Literature DB >> 34705518

Ribonuclease recruitment using a small molecule reduced c9ALS/FTD r(G4C2) repeat expansion in vitro and in vivo ALS models.

Jessica A Bush1, Haruo Aikawa1, Rita Fuerst1, Yue Li1, Andrei Ursu1, Samantha M Meyer1, Raphael I Benhamou1, Jonathan L Chen1, Tanya Khan1, Sarah Wagner-Griffin1, Montina J Van Meter1, Yuquan Tong1, Hailey Olafson2, Kendra K McKee2, Jessica L Childs-Disney1, Tania F Gendron3, Yongjie Zhang3, Alyssa N Coyne4, Eric T Wang2, Ilyas Yildirim5, Kye Won Wang5, Leonard Petrucelli3, Jeffrey D Rothstein4, Matthew D Disney1.   

Abstract

The most common cause of amyotrophic lateral sclerosis and frontotemporal dementia (c9ALS/FTD) is an expanded G4C2 RNA repeat [r(G4C2)exp] in chromosome 9 open reading frame 72 (C9orf72), which elicits pathology through several mechanisms.
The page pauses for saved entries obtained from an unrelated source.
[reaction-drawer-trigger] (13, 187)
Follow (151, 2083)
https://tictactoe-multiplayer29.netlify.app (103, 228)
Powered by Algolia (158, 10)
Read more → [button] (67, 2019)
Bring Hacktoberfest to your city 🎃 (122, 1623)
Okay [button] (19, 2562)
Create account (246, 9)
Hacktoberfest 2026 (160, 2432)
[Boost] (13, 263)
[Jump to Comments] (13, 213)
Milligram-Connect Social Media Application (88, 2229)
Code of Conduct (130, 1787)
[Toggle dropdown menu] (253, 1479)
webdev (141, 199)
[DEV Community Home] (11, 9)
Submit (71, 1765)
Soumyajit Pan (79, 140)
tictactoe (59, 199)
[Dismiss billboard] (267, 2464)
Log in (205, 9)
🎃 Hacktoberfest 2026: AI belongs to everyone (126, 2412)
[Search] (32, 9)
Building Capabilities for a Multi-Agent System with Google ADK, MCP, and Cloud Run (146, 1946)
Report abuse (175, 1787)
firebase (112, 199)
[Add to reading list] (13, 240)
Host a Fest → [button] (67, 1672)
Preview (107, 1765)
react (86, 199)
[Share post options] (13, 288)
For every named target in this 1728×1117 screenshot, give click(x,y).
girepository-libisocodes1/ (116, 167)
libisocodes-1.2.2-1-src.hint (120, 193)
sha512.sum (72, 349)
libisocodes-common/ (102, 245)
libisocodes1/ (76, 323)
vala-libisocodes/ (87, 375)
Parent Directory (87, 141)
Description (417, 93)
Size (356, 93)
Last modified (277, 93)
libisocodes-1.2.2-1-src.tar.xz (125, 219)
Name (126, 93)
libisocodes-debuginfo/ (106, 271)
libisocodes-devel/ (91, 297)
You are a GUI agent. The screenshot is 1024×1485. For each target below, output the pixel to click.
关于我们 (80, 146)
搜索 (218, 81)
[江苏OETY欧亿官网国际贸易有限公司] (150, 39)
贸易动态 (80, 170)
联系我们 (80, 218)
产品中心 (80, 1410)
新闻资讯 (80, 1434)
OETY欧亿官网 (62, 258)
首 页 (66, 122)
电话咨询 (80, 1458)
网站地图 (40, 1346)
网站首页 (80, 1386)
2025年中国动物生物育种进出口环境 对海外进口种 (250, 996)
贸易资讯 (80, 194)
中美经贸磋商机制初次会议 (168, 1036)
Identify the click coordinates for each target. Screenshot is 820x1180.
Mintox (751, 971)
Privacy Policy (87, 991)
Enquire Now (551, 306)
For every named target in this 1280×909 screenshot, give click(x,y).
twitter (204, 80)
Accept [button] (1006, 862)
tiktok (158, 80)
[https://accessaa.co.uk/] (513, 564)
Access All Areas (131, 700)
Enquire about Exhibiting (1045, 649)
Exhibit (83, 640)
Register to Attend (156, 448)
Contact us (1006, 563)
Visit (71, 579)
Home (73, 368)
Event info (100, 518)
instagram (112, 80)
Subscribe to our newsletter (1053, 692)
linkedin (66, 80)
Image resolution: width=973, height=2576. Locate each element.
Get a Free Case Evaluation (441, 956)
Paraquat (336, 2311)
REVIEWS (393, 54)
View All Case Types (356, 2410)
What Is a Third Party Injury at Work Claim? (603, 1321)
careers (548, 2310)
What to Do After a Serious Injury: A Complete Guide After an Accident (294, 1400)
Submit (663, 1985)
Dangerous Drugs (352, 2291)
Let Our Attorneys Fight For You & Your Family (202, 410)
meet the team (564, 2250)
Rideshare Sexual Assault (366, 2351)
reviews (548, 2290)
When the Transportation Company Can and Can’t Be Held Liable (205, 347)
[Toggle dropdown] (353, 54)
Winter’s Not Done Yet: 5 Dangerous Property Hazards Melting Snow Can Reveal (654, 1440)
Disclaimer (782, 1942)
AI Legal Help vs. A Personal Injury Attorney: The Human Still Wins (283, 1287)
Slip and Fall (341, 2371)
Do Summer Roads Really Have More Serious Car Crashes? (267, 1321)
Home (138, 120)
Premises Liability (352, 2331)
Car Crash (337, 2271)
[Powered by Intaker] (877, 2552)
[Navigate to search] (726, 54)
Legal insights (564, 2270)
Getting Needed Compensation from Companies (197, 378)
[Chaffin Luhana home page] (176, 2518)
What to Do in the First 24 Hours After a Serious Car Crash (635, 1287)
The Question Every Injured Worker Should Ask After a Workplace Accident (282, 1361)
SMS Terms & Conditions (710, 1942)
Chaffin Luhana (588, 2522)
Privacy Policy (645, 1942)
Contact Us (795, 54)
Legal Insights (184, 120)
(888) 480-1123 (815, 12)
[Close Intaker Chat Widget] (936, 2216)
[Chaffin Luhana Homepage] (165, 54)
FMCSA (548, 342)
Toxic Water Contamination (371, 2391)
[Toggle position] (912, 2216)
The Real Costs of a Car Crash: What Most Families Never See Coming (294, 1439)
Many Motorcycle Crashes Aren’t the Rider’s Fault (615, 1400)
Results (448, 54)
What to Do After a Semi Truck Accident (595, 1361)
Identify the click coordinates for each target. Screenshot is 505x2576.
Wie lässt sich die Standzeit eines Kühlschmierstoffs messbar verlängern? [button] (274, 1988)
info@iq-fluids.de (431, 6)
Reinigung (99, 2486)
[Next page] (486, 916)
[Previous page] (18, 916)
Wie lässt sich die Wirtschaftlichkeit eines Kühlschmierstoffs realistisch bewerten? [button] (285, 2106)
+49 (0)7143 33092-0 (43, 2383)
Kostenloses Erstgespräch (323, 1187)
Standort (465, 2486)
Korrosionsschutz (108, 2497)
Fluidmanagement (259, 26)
Here, we developed and characterized a small molecule for targeted degradation of r(G4C2)exp. The compound was able to selectively bind r(G4C2)exp’s structure and to assemble an endogenous nuclease onto the target, provoking removal of the transcript by native RNA quality control mechanisms. In c9ALS patient–derived spinal neurons, the compound selectively degraded the mutant C9orf72 allele with limited off-targets and reduced quantities of toxic dipeptide repeat proteins (DPRs) translated from r(G4C2)exp. In vivo work in a rodent model showed that abundance of both the mutant allele harboring the repeat expansion and DPRs were selectively reduced by this compound. These results demonstrate that targeted small-molecule degradation of r(G4C2)exp is a strategy for mitigating c9ALS/FTD-associated pathologies and studying disease-associated pathways in preclinical models.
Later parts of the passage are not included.